WI_JOBRESUSAGECOST table

This describes the wi_jobresusagecost table and how each column of data arises from LSB_EVENTS table.
The wi_jobresusagecost get its data from Data Collection Table LSB_EVENTS, and the event type is 'JOB_FINISH'.
For each record we get from LSB_EVENTS which event type is 'JOB_FINISH'. Each of this record will then be going through an interval aggregation grouped by "QueueTime", "JobID", "JobArrayIndex", "Cluster", "User", "Project", "Resource" and "StartTime" to stamp out any duplicated records and add the resource usage for the same kind together. Then, we inserted the records into this table.
This is the column description of each data column of WI_JOBRESUSAGECOST and how each column is filled with data.
Column Name
Description
Key
CLUSTER_CODE
This comes from the CLUSTER_NAME field in the raw table. Once we get the cluster_name, we then look it up in the wi_clustercode table to see if we have already has a record of it in there. If we do, then we'll get the code back, otherwise, we will insert it into the wi_clustercode table and generate the code. The code itself is a positive integer and each new code is equal to the maximum of the sequence number +1.
Primary key
QUEUE_TIME
This comes from the SUBMIT_TIME field in the raw table. It is in GMT timezone.
Primary key
JOB_ID
This comes from the JOB_ID field in the raw table.
Primary key
JOB_ARRAY_INDEX
This comes from the JOB_ARRAY_INDEX field in the raw table.
Primary key
FINISH_TIME
This comes from the END_TIME field from the raw table. It is in GMT timezone.
Primary key
USER_CODE

This comes from the USER_NAME field in the raw table.

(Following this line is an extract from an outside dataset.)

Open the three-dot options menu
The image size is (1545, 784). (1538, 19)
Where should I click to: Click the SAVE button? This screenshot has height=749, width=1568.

Once we get the user name, we then look it up in the wi_usercode table to see if we have already has a record of it in there. If we do, then we'll get the code back, otherwise, we will insert it into the wi_usercode table and generate the code. The code itself is a positive integer and each new code is equal to the maximum of the sequence number +1.

PROJECT_CODE

This comes from the PROJECT_NAME field in the raw table. If this is null, then set this field to "-".

Once we get the host name, we then look it up in the wi_projectcode table to see if we have already has a record of it in there. If we do, then we'll get the code back, otherwise, we will insert it into the wi_projectcode table and generate the code. The code itself is a positive integer and each new code is equal to the maximum of the sequence number +1.

RESOURCE_CODE

This comes from the RES_REQ field in the raw table. If this is null, then we will filter out this record.

Once we get the resource name, we then look it up in the wi_resourcecode table to see if we have already has a record of it in there. If we do, then we'll get the code back, otherwise, we will insert it into the wi_usercode table and generate the code. The code itself is a positive integer and each new code is equal to the maximum of the sequence number +1.
Primary key
RESERVE_VALUE
This is the total resource used for this resource_name under this job.

RES_USAGE
The usage is calculated as reserve_value * (finish_time-start_time)/60. It is in minutes.

RES_COST
Set to 0.0

START_TIME
This comes from the " Start_time " field in the raw table. It is in GMT timezone.

INSERT_SEQ
This is a system generated sequence number. For each new record inserted, an unique sequence number is being assigned to this column.